I saw on a different thread that DoF changes in FF because of a decreased working distance (i.e. subject is closer to camera). That's what "improves" DoF


----------



## astroNikon (Dec 30, 2013)

reavesce said:


> astroNikon said:
> 
> 
> > I asked this question in the past (such as the title).  What I read in one of the Sigma 1.4 lens descriptions which I was trying to get answered (I cannot find the specific lens information anymore, I forgot which one), was that the description stated something like ... with the 1.4 aperture it gathers light similar to a Full Frames 2.8 aperture.   I cannot recall the wording exactly but that is what I thought it meant.  So I came to understand that a crop sensor affects the "real" aperture from what is stated versus a full frame. But I never got an answer to my question.
> ...



but this was not DOF that I am refering to.
This was specifically speaking about the light gathering ability of FF vs crop, and how a larger aperture such as 1.4 on crop is similar to a 2.8 on FF.


----------



## astroNikon (Dec 30, 2013)

here it is

So I was reading this lens review 
Sigma 18-35mm F1.8 DC HSM Review: Digital Photography Review

and came across this
_
Sigma's choice of F1.8 as maximum aperture isn't a coincidence; it means that the lens will offer the same control over depth of field as an F2.8 zoom does on full frame. What's more,* it will also offer effectively the same light-gathering capability as an F2.8 lens on full frame*. By this we mean that it will be able to project an image that's just over twice as bright onto a sensor that's slightly less than half the area, meaning the same total amount of light is used to capture the image. This is important as it's a major determinant of image quality. Essentially it means that APS-C shooters will be able to use lower ISOs when shooting wide open in low light and get similar levels of image noise, substantially negating one of the key advantages of switching to full frame.


_

But now that I have a DX and a FX camera, I can actually test it if I really wanted to.


----------



## deveaushawn (Dec 30, 2013)

astroNikon said:


> here it is
> 
> So I was reading this lens review
> Sigma 18-35mm F1.8 DC HSM Review: Digital Photography Review



I read the same review astroNikon, which is what prompted my question in the first place.


----------



## lennon33x (Dec 30, 2013)

I'm not really sure about this. If this is true, then wouldn't it apply to all lenses when it comes to crop factor vs ff? 

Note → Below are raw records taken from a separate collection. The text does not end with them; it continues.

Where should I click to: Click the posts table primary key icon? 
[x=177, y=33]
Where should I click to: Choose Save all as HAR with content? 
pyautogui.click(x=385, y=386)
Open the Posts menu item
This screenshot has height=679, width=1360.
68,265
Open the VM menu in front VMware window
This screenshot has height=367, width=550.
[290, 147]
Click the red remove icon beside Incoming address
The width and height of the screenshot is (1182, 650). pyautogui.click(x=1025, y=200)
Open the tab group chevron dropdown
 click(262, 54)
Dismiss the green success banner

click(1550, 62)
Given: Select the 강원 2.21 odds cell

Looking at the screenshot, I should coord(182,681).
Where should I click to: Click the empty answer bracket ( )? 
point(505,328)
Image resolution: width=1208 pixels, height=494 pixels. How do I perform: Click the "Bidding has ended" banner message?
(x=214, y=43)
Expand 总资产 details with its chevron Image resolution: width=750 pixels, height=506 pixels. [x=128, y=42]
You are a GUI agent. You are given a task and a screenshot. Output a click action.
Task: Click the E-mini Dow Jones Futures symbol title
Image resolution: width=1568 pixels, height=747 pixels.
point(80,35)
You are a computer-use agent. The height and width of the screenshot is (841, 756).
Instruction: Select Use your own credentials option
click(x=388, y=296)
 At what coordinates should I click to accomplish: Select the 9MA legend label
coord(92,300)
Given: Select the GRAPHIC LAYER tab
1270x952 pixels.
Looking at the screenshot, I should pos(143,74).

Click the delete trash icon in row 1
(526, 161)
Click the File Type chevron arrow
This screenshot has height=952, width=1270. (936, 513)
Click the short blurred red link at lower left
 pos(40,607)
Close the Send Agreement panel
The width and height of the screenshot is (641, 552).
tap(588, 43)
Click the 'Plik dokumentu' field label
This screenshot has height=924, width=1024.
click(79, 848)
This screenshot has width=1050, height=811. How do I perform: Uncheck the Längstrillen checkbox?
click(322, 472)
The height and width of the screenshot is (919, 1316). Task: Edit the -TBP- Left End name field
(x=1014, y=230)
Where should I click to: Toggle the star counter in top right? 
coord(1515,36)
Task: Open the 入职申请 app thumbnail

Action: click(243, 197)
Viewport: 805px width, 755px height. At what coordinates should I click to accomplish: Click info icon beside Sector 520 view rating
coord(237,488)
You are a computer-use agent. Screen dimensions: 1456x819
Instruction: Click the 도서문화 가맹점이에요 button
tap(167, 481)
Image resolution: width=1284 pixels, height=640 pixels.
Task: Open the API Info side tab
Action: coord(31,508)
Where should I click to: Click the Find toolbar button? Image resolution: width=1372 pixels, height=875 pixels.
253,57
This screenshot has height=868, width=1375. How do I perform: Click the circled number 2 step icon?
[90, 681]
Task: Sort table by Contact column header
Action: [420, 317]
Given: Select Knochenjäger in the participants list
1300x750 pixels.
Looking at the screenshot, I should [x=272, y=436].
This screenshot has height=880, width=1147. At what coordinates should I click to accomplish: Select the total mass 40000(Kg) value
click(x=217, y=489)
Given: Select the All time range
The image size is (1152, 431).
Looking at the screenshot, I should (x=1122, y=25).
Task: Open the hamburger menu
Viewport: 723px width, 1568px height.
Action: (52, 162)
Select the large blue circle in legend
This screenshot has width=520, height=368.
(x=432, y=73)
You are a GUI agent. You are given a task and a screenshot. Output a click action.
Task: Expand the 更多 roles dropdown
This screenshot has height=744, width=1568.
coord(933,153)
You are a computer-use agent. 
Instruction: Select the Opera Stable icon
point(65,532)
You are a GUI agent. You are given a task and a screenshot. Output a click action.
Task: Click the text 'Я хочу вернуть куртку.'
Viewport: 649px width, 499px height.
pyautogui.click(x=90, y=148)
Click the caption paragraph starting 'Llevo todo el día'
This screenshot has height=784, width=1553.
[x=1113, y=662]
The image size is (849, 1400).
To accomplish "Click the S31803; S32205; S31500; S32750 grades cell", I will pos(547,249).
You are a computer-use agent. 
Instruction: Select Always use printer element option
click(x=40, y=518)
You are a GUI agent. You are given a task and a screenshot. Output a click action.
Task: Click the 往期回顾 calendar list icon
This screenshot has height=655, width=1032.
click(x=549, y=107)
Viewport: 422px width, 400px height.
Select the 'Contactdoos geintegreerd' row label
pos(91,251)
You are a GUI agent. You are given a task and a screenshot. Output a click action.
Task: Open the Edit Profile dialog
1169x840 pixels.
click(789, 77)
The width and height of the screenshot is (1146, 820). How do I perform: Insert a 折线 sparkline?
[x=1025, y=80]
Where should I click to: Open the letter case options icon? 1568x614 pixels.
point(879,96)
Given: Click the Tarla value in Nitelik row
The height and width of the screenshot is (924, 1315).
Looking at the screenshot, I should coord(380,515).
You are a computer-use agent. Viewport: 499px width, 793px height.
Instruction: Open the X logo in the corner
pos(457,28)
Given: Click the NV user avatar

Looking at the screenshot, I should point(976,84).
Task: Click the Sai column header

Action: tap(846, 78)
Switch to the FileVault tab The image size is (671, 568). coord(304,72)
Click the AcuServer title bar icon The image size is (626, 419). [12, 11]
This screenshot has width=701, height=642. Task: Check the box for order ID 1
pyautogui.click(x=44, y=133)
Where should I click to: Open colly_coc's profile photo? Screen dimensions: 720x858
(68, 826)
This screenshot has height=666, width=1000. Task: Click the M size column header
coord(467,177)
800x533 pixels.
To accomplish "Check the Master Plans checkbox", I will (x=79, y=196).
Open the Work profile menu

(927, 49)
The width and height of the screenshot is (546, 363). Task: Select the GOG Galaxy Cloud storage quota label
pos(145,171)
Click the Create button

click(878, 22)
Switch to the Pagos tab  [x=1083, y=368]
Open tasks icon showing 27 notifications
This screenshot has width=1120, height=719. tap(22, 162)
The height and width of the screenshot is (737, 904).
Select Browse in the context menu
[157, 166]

It would be interesting to see if someone tested this out & posted it here


----------



## lennon33x (Dec 30, 2013)

After re-reading it, I think it is essentially comparing the difference between 1.8 and 2.8 on aps-c to full frame. The FF offers greater light sensitivity, and at the two comparative apertures, are probably equal. 

What I mean is this:
The histogram of the same image/setup on a FF camera at 2.8 should be equal to 1.8 on a CF camera. The reason it's probably occurring is bc of the greater light sensitivity of FF. 

I can test this theory out tomorrow. My coworker has the old T3 I sold her and I'll shoot the same setup (ISO/shutter speed) with the same lens and I'll let you know what happens


----------



## astroNikon (Dec 30, 2013)

per your other question ... crop vs FF for working distance can be seen here
http://www.thephotoforum.com/forum/...rence-between-full-frame-cropped-sensors.html


With the aperture, The theory, as I'm assuming is this:
a crop camera uses a smaller area than a FF while using a FF lens
Thus, it's not taking in all the light that a 1.8 or 2.8 lens takes in on a FF camera .. it's using less of the projected image area. So if you cut out the extra light that isn't being used (as in the above link) then a 1.8 aperture is really the same amount of light gathering as a 2.8 lens.

That is what I assume the above review meant.
I can actually test that theory .... we'll see if I have time later on.

a crop specific lens, if I understand it correctly, can use less glass etc as it only has to project an image large enough for a crop sensor.  If you use a crop lens on a FF camera then you get black/vingetting heavily around the edges as the image is not large enough to cover the entire FF sensor.


----------



## timor (Dec 30, 2013)

Aperture is about intensity of the light on every square millimeter of sensor or film and size of the medium have no influence on that. It is not about "gathering" the light, it is about transmission. If the light meter is showing f8 at 1/100 of a second with ISO 100, it applies to any size of the camera and sensor and lens in any combination.


----------



## lennon33x (Dec 31, 2013)

So I tested this out with a 1.8 lens on both my 5D and my old T3. Same distance, ISO, shutter speed. I looked at this histograms, and it appears that at 2.8, the 5D FF captures less highlights and more shadows, and at 1.8 on the T3, more highlights. I'm not sure that Sigma is really boasting anything about a lens, but more about theory of wider apertures.


----------